# Recommendation for light for 24" tall tank



## Mike16T (Jun 13, 2016)

LifesABichir said:


> I recently got a marineland 60 gallon tank. It is tall! It came with some leds I don't think are going to cut it even though the plants I have are low light. Substrate is Eco complete and i dose ferts and liquid co2. Do you have any recommendations for lighting possibly under $100? Also I do have some aponogetons growing pretty well and see a new flower coming up. What are some neat tall plants I can out with the aponogetons? I'm looking at Madagascar lace but would like something that will fill in the background more that isn't Val (unless that's only my really option)



If you want to spend $30 more, you can check SB Reef Light (Freshwater)

https://sbreeflights.com/sbox-fw-plant-lights/21-basic-fresh-water-plant-led-light.html


----------



## jeffkrol (Jun 5, 2013)

Chinese "black box" finally goes fw... nice find..
I heard rumors..


----------



## Mike16T (Jun 13, 2016)

jeffkrol said:


> Chinese "black box" finally goes fw... nice find..
> I heard rumors..


Yup.. Been hearing a lot of good things about that fixture..


----------



## rdn2 (Jul 10, 2003)

Mike16T said:


> Yup.. Been hearing a lot of good things about that fixture..


I've only had mine for a few days, but I'm pleased with it so far.


----------



## MikeP_123 (Aug 31, 2008)

Wait... that's an LED fixture that pulls 165 watts!?!?

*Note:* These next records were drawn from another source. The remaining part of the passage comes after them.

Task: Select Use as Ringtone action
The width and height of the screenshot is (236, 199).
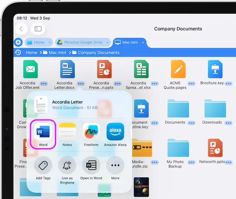Action: (x=67, y=166)
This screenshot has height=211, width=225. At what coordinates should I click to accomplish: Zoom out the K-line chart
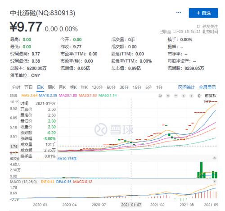(x=176, y=96)
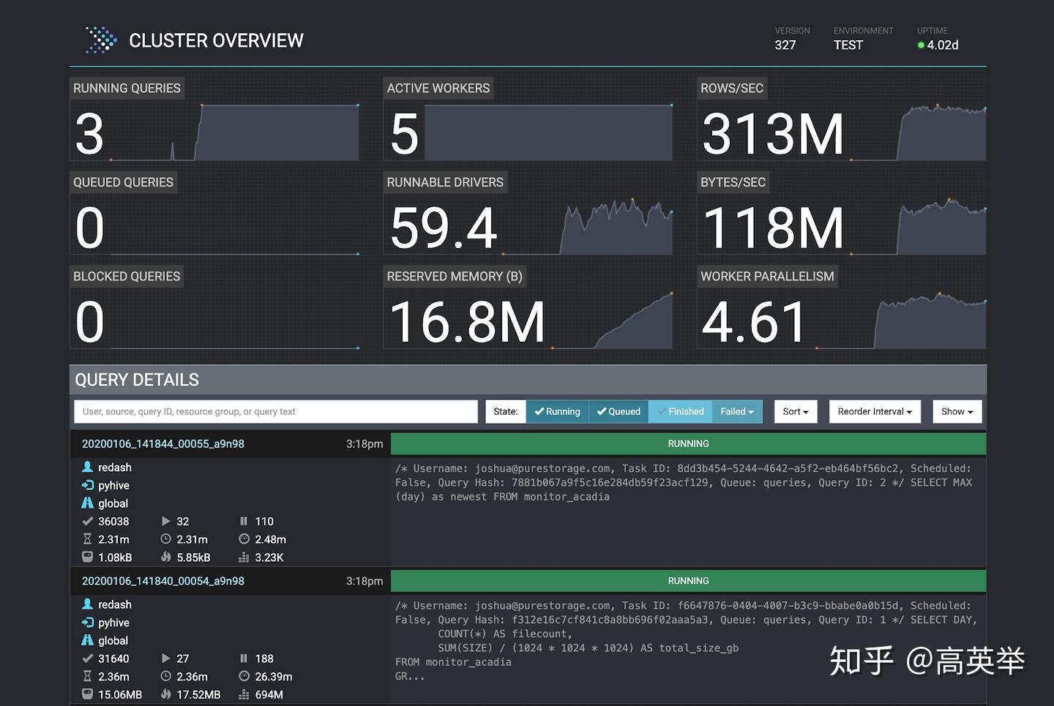Click the peak memory flame icon beside 17.52MB
Screen dimensions: 1054x706
(167, 694)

Not a pro, but can this be true?


----------



## Mike16T (Jun 13, 2016)

MikeP_123 said:


> Wait... that's an LED fixture that pulls 165 watts!?!?
> 
> Not a pro, but can this be true?


SB Reef Light (Freshwater)

https://sbreeflights.com/sbox-fw-pla...led-light.html

Bump:


rdn2 said:


> I've only had mine for a few days, but I'm pleased with it so far.

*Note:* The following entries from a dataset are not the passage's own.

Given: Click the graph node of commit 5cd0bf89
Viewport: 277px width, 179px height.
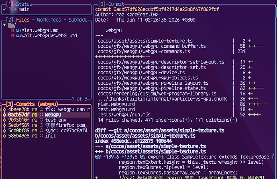Looking at the screenshot, I should (x=4, y=130).
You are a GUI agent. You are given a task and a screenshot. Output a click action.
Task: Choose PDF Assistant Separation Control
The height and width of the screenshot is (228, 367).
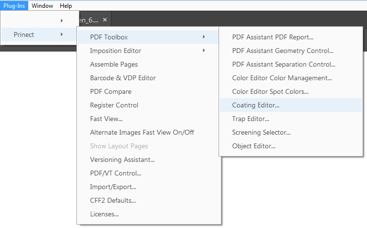coord(283,64)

You should post a picture of it.. ^_^


----------



## jeffkrol (Jun 5, 2013)

MikeP_123 said:


> Wait... that's an LED fixture that pulls 165 watts!?!?
> 
> Not a pro, but can this be true?


Well.. yes and no..They use 55 3W diodes BUT do not rum them at 3W..
Most internal constant current drivers output around 500mA..
Probably closer to 2W each..

So the "real" power output is like 110W..


----------



## LifesABichir (Nov 4, 2016)

Mike16T said:


> LifesABichir said:
> 
> 
> > I recently got a marineland 60 gallon tank. It is tall! It came with some leds I don't think are going to cut it even though the plants I have are low light. Substrate is Eco complete and i dose ferts and liquid co2. Do you have any recommendations for lighting possibly under $100? Also I do have some aponogetons growing pretty well and see a new flower coming up. What are some neat tall plants I can out with the aponogetons? I'm looking at Madagascar lace but would like something that will fill in the background more that isn't Val (unless that's only my really option)
> ...


Ahh yes! I was trying to remember the name of this lighting. Thank you.



jeffkrol said:


> Chinese "black box" finally goes fw... nice find..
> I heard rumors..


I will have to look into these. I like the style of them.


----------



## LifesABichir (Nov 4, 2016)

I got a really good deal on a 48 inch finnex 24/7 and so far the red plants are gaining their color back and crypts and putting out leaves. New growth in my sword plant, crinum calimastratum, and cyperus helferi. Will probably add a second light though soon.


----------



## BROMLaar (Sep 11, 2016)

What are the dimensions of the tank?


Sent from my iPhone using Tapatalk


----------



## Freemananana (Jan 2, 2015)

The depth is nothing for a pent 0.5w beamswork LED. You don't list the length, but you should be able to find one for under $100. I bought a 72" light for $120-130.


----------



## LifesABichir (Nov 4, 2016)

BROMLaar said:


> What are the dimensions of the tank?
> 
> 
> Sent from my iPhone using Tapatalk


48x13x24



Freemananana said:


> The depth is nothing for a pent 0.5w beamswork LED. You don't list the length, but you should be able to find one for under $100. I bought a 72" light for $120-130.


I was looking into purchasing one just to have extra light. So it's good enough for most plants at that depth? With substrate its sitting at 22 inches.


----------



## Freemananana (Jan 2, 2015)

LifesABichir said:


> 48x13x24
> 
> 
> 
> I was looking into purchasing one just to have extra light. So it's good enough for most plants at that depth? With substrate its sitting at 22 inches.


You'll want the 48" light.


https://www.amazon.com/Beamswork-FS...4&sr=8-2&keywords=48"+beamswork+full+spectrum


That light has 10,000k whites, which I have had success with on a shrimp tank.


This is the light I currently have:


https://www.amazon.com/Beamswork-65...21&sr=1-16-spons&keywords=48"+beamswork&psc=1


I don't see it in 48" on Amazon, you can find it elsewhere though.


24" to substrate is about 40 par. That's medium light and can grow anything with CO2. Raise it a couple inches off the top of the tank via the legs and add some floating plants and it's a great low tech light. Run it for about 6 hours a day and adjust it after a couple weeks if you want a longer light window or see algae growing.


----------